Show that $(1+x)^n$ = .... Hence deduce that .... = $2^n$

Question

Full question:

Show that $(1+x)^n = \binom{n}{0}+\binom{n}{1}x+\binom{n}{2}x^2+....+\binom{n}{n-1}x^{n-1}+\binom{n}{n}x^n$.

Hence deduce that $\binom{n}{0}+\binom{n}{1}+\binom{n}{2}+....+\binom{n}{n-1}+\binom{n}{n}=2^n$.

The preceding subquestions asked me to write down the first 5 rows of Pascal's triangle, to find the sum of the numbers in rows 1, 2, 3, 4 and 5, and to copy and complete: "The sum of the numbers in row n of Pascal's triangle is......"

I wrote down the first 5 rows of Pascal's triangle, in the same form as the triangle. Obviously the very first row is the zeroth row, so that had to be taken into account.

The sum of the numbers in said rows was $2$ (row 1), $4$ (row 2), $8$ (row 3), $16$ (row 4) and $32$ (row 5), leading me to state that the sum of the numbers in row n of Pascal's triangle is equal to $2^n$.

What I think may be useful here is the formula

$(a+b)^n = a^n + \binom{n}{1}a^{n-1}b +....+\binom{n}{r}a^{n-r}b^r+....+b^n$ where $\binom{n}{r}$ is the binomial coefficient of $a^{n-r}b^r$ and $r = 0, 1, 2, 3,....,n.$

I can kind of see how this relates, but not quite.

Answer 1

Show that $(1+x)^n = \binom{n}{0}+\binom{n}{1}x+\binom{n}{2}x^2+....+\binom{n}{n-1}x^{n-1}+\binom{n}{n}x^n$.

This can be done with induction, I will show the inductive step only

$(1+x)^{n+1} = (1+x)(1+x)^n = (1+x)(\binom{n}{0}+\binom{n}{1}x+\binom{n}{2}x^2+....+\binom{n}{n-1}x^{n-1}+\binom{n}{n}x^n)$

$=\binom{n}{0} + \binom{n}{n}x^{n+1} + \sum_{k=1}^n x^k(\binom{n}{k} + \binom{n}{k-1}) $

$\binom{n}{k} + \binom{n}{k-1} = \frac{n!}{k!(n-k)!} + \frac{n!}{(k-1)! (n-k+1)!} = n!(\frac{n-k+1}{k!(n-k+1)!} + \frac{k}{k!(n-k+1)!})$

$=n! \frac{n+1}{k!(n-k+1)!} = \binom{n+1}{k}$ which is the coefficient of $x^k$ in the $\sum$ above.

[Word and element location lines]
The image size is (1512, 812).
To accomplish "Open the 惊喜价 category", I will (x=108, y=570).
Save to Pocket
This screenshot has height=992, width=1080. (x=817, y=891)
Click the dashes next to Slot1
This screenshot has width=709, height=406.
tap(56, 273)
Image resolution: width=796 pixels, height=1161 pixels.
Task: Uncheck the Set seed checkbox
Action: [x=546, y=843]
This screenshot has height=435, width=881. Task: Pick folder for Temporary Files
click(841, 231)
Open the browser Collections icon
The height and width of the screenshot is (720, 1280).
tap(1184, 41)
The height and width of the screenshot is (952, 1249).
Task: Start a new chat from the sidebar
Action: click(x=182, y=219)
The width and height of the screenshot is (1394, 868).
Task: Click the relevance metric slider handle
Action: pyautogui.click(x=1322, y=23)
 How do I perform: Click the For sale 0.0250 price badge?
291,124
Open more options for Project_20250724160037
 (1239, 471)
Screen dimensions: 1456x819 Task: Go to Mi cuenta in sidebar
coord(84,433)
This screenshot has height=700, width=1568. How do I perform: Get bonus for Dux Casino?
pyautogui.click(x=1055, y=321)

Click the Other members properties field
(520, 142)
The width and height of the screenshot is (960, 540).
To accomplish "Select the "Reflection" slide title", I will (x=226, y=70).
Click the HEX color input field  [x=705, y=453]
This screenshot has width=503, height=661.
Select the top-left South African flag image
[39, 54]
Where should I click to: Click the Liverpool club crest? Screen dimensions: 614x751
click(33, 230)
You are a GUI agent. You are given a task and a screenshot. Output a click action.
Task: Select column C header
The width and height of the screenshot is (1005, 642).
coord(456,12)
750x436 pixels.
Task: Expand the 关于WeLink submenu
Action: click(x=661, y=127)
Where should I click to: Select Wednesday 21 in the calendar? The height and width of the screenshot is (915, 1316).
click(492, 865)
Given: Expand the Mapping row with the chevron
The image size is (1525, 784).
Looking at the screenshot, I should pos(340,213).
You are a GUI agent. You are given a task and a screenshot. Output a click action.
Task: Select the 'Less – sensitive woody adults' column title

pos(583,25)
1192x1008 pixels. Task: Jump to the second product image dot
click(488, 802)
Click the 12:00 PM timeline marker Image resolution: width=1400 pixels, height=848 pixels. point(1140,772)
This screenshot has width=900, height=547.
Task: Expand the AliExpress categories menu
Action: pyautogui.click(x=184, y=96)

§ **Written request A**
According to the binomial thread, what method does the answer use to show the expansion of $(1+x)^n$?
§ **Written request B**
From the binomial thread, extract the part that opens with the words containing "I wrote down" and closes with "but not quite.".

§ **Complete output A**
Induction, with only the inductive step shown.

§ **Complete output B**
I wrote down the first 5 rows of Pascal's triangle, in the same form as the triangle. Obviously the very first row is the zeroth row, so that had to be taken into account.

The sum of the numbers in said rows was $2$ (row 1), $4$ (row 2), $8$ (row 3), $16$ (row 4) and $32$ (row 5), leading me to state that the sum of the numbers in row n of Pascal's triangle is equal to $2^n$.

What I think may be useful here is the formula

$(a+b)^n = a^n + \binom{n}{1}a^{n-1}b +....+\binom{n}{r}a^{n-r}b^r+....+b^n$ where $\binom{n}{r}$ is the binomial coefficient of $a^{n-r}b^r$ and $r = 0, 1, 2, 3,....,n.$

I can kind of see how this relates, but not quite.